Okay, let’s get on with this project.

I am going to start by setting up the bits and pieces for the loss function. Then on to creating batches and adding the condition tensor to the image or noise tensor for input to the networks. Then on to the code to actually get the training done. Hopefully all in this post.

Wasserstein Distance with Gradient Penalty

Our loss function for the critic looks like the following.

$$ {critic\_value(real)} - {critic\_value(fake)} + ({weight} * {gradient\_penalty})$$

What that basically says is if the image is a fake the critic should give a low evaluation. If it is real, give a high evaluation. Finally minimize the gradient penalty term. The weight is a constant specifying how much penalty to assign to gradient norms straying from the value 1. In the original paper the authors set that weight to \( \lambda = 10 \).

Now, I am not going to say I fully understand how this code works. It is more or less copied from other sources. I certainly don’t currently have the knowledge to sort out the stuff related to calculating the gradients and their norms. That will hopefully improve with further reading and research.

We will not be using a function to get the Wasserstein distance. It is a pretty straightforward difference between two values in our case.

I saw implementations where there was a separate function to get the gradient and another to calculate the penalty. Others combined it all in one function/method. Some passed in epsilon, the values to use to interpolate between the real and fake images. Others calculated those values within the function/method. I am going to go with the do it all in one place approach. Not to mention that there are a number of ways to generate the epsilon tensor.

Okay here’s the function code.

  def g_penalty(critic, real, fake):
    b_sz = real.size()[0]
    # generate epsilon values for interpolating the real and fake images
    e_shape = [1 for _ in real.size]
    e_shape[0] = b_sz
    eps = torch.rand(e_shape, device=device).requires_grad_()
    eps = eps.expand_as(real)
    mx_imgs = (real * eps) + (fake * (1-eps))
    # get gradients
    c_scores = critic(mx_imgs)
    gradient = torch.autograd.grad(
      inputs=mx_imgs,
      outputs=c_scores,
      grad_outputs=torch.ones_like(c_scores),
      create_graph=True,
      retain_graph=True)[0]
    # Gradients have same shape as real and fake tensors, so flatten to easily take norm
    gradient = gradient.view(gradient.shape[0], -1)
    gradient_norm = gradient.norm(2, dim=1)
    penalty = torch.mean((gradient_norm - 1) ** 2)
    return penalty

Decided to write some test code.

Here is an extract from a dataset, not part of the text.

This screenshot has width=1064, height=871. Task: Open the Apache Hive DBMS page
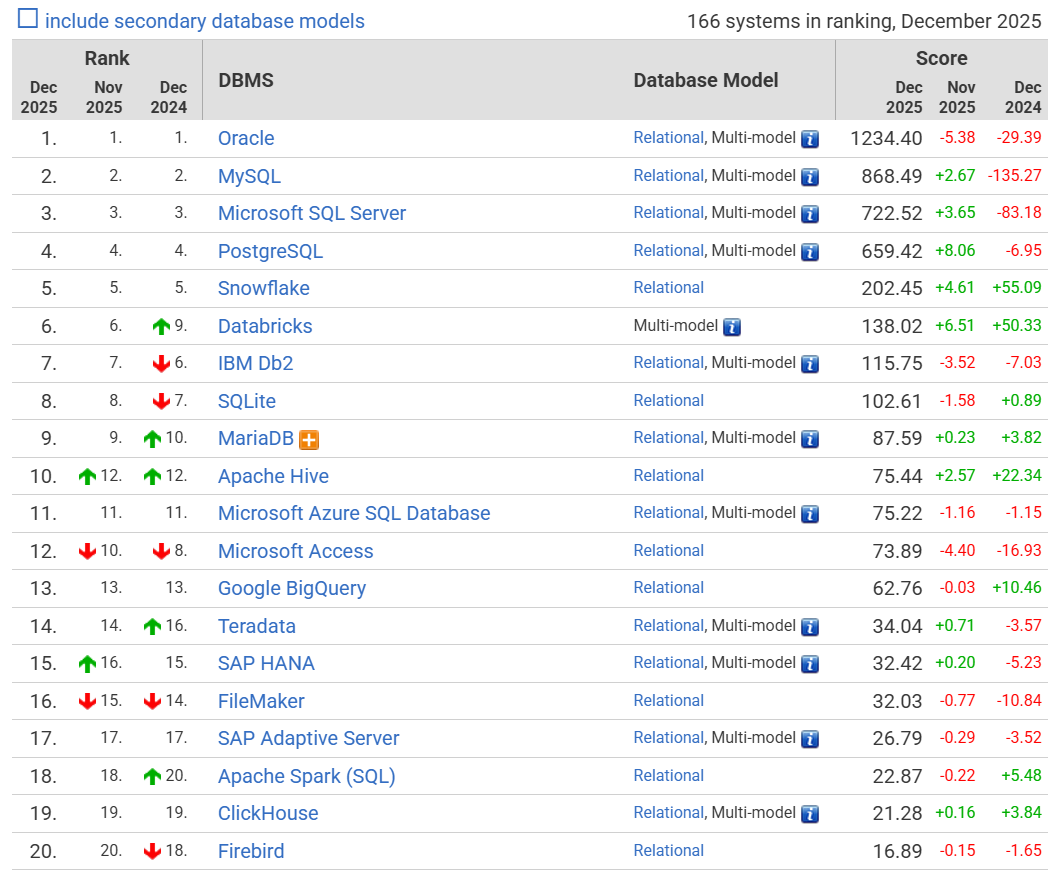click(x=273, y=476)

I have no idea how to ensure the function is producing the correct output. Basically all I am doing is making sure the code runs without errors. I am only using a batch size of 1 as I don’t really need more images to test the code.

def test_gradient_penalty():
    img = Image.open(data_dir/'NoG'/'face-1.png')
    img = transform(img).to(device)
    # note change in class label
    label = 1
    onehot=torch.zeros((2))
    onehot[label] = 1
    channels = torch.zeros((2, img_sz, img_sz)).to(device)
    channels[label, :, :] = 1
    img_and_label = torch.cat([img, channels], dim=0)

    fake_img = torch.rand(3, 256, 256).to(device)
    fake_and_label = torch.cat([fake_img, channels], dim=0)

    t_gp = g_penalty(critic, img_and_label, fake_and_label)
    print(f"t_gp: {t_gp}")

  test_gradient_penalty()

And no errors, with the following output. Actually, there were some bugs, all due to typos. So I am not going to discuss that here. And, also, once again forgetting to send the fake image to the GPU.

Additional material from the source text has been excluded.